Having read the entries, repeat all of them exactly.
━━━━━━━━━━━━━━━━━━━━━━━━━━━━━━
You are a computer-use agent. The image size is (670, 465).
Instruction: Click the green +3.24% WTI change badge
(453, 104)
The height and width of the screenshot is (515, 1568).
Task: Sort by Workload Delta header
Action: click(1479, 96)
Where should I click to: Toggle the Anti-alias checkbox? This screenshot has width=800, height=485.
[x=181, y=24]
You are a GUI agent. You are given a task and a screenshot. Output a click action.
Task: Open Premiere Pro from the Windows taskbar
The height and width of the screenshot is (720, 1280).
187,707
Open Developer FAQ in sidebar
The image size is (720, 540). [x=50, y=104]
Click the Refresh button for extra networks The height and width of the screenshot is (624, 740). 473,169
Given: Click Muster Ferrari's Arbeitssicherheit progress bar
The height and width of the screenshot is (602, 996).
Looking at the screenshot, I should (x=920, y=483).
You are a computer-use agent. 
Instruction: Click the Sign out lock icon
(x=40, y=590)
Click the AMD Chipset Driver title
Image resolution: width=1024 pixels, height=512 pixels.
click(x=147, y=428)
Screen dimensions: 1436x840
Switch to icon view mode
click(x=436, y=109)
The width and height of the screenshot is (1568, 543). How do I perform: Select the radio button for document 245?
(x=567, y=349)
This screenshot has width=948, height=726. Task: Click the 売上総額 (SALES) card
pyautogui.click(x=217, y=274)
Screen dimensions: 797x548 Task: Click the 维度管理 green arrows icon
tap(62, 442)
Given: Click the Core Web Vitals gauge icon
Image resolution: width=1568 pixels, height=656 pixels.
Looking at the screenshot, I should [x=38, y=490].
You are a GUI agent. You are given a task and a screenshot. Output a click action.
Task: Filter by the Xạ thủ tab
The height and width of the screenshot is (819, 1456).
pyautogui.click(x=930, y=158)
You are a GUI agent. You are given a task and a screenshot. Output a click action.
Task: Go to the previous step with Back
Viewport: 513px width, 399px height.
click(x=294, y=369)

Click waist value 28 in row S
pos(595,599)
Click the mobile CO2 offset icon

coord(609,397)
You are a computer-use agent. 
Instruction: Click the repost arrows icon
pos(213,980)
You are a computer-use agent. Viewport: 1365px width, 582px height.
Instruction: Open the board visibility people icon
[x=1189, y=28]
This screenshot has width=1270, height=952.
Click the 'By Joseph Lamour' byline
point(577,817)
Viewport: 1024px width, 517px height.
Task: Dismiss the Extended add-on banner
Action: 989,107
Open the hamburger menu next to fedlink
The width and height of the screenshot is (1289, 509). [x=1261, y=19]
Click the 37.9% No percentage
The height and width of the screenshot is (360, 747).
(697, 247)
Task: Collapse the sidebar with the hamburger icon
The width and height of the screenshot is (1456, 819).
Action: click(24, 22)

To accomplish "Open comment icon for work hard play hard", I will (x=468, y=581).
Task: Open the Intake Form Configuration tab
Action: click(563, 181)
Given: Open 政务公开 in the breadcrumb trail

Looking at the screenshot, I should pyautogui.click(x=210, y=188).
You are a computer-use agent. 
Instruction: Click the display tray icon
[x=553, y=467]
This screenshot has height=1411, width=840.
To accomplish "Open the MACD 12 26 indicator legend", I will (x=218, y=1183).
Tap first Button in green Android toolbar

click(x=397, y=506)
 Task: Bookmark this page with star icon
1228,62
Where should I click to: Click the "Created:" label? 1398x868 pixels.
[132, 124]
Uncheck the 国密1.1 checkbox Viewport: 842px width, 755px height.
━━━━━━━━━━━━━━━━━━━━━━━━━━━━━━
▶ [Finished task]
You are a computer-use agent. The image size is (670, 465).
Instruction: Click the green +3.24% WTI change badge
(453, 104)
The height and width of the screenshot is (515, 1568).
Task: Sort by Workload Delta header
Action: click(1479, 96)
Where should I click to: Toggle the Anti-alias checkbox? This screenshot has width=800, height=485.
[x=181, y=24]
You are a GUI agent. You are given a task and a screenshot. Output a click action.
Task: Open Premiere Pro from the Windows taskbar
The height and width of the screenshot is (720, 1280).
187,707
Open Developer FAQ in sidebar
The image size is (720, 540). [x=50, y=104]
Click the Refresh button for extra networks The height and width of the screenshot is (624, 740). 473,169
Given: Click Muster Ferrari's Arbeitssicherheit progress bar
The height and width of the screenshot is (602, 996).
Looking at the screenshot, I should (x=920, y=483).
You are a computer-use agent. 
Instruction: Click the Sign out lock icon
(x=40, y=590)
Click the AMD Chipset Driver title
Image resolution: width=1024 pixels, height=512 pixels.
click(x=147, y=428)
Screen dimensions: 1436x840
Switch to icon view mode
click(x=436, y=109)
The width and height of the screenshot is (1568, 543). How do I perform: Select the radio button for document 245?
(x=567, y=349)
This screenshot has width=948, height=726. Task: Click the 売上総額 (SALES) card
pyautogui.click(x=217, y=274)
Screen dimensions: 797x548 Task: Click the 维度管理 green arrows icon
tap(62, 442)
Given: Click the Core Web Vitals gauge icon
Image resolution: width=1568 pixels, height=656 pixels.
Looking at the screenshot, I should [x=38, y=490].
You are a GUI agent. You are given a task and a screenshot. Output a click action.
Task: Filter by the Xạ thủ tab
The height and width of the screenshot is (819, 1456).
pyautogui.click(x=930, y=158)
You are a GUI agent. You are given a task and a screenshot. Output a click action.
Task: Go to the previous step with Back
Viewport: 513px width, 399px height.
click(x=294, y=369)

Click waist value 28 in row S
pos(595,599)
Click the mobile CO2 offset icon

coord(609,397)
You are a computer-use agent. 
Instruction: Click the repost arrows icon
pos(213,980)
You are a computer-use agent. Viewport: 1365px width, 582px height.
Instruction: Open the board visibility people icon
[x=1189, y=28]
This screenshot has width=1270, height=952.
Click the 'By Joseph Lamour' byline
point(577,817)
Viewport: 1024px width, 517px height.
Task: Dismiss the Extended add-on banner
Action: 989,107
Open the hamburger menu next to fedlink
The width and height of the screenshot is (1289, 509). [x=1261, y=19]
Click the 37.9% No percentage
The height and width of the screenshot is (360, 747).
(697, 247)
Task: Collapse the sidebar with the hamburger icon
The width and height of the screenshot is (1456, 819).
Action: click(24, 22)

To accomplish "Open comment icon for work hard play hard", I will (x=468, y=581).
Task: Open the Intake Form Configuration tab
Action: click(563, 181)
Given: Open 政务公开 in the breadcrumb trail

Looking at the screenshot, I should pyautogui.click(x=210, y=188).
You are a computer-use agent. 
Instruction: Click the display tray icon
[x=553, y=467]
This screenshot has height=1411, width=840.
To accomplish "Open the MACD 12 26 indicator legend", I will (x=218, y=1183).
Tap first Button in green Android toolbar

click(x=397, y=506)
 Task: Bookmark this page with star icon
1228,62
Where should I click to: Click the "Created:" label? 1398x868 pixels.
[132, 124]
Uncheck the 国密1.1 checkbox Viewport: 842px width, 755px height.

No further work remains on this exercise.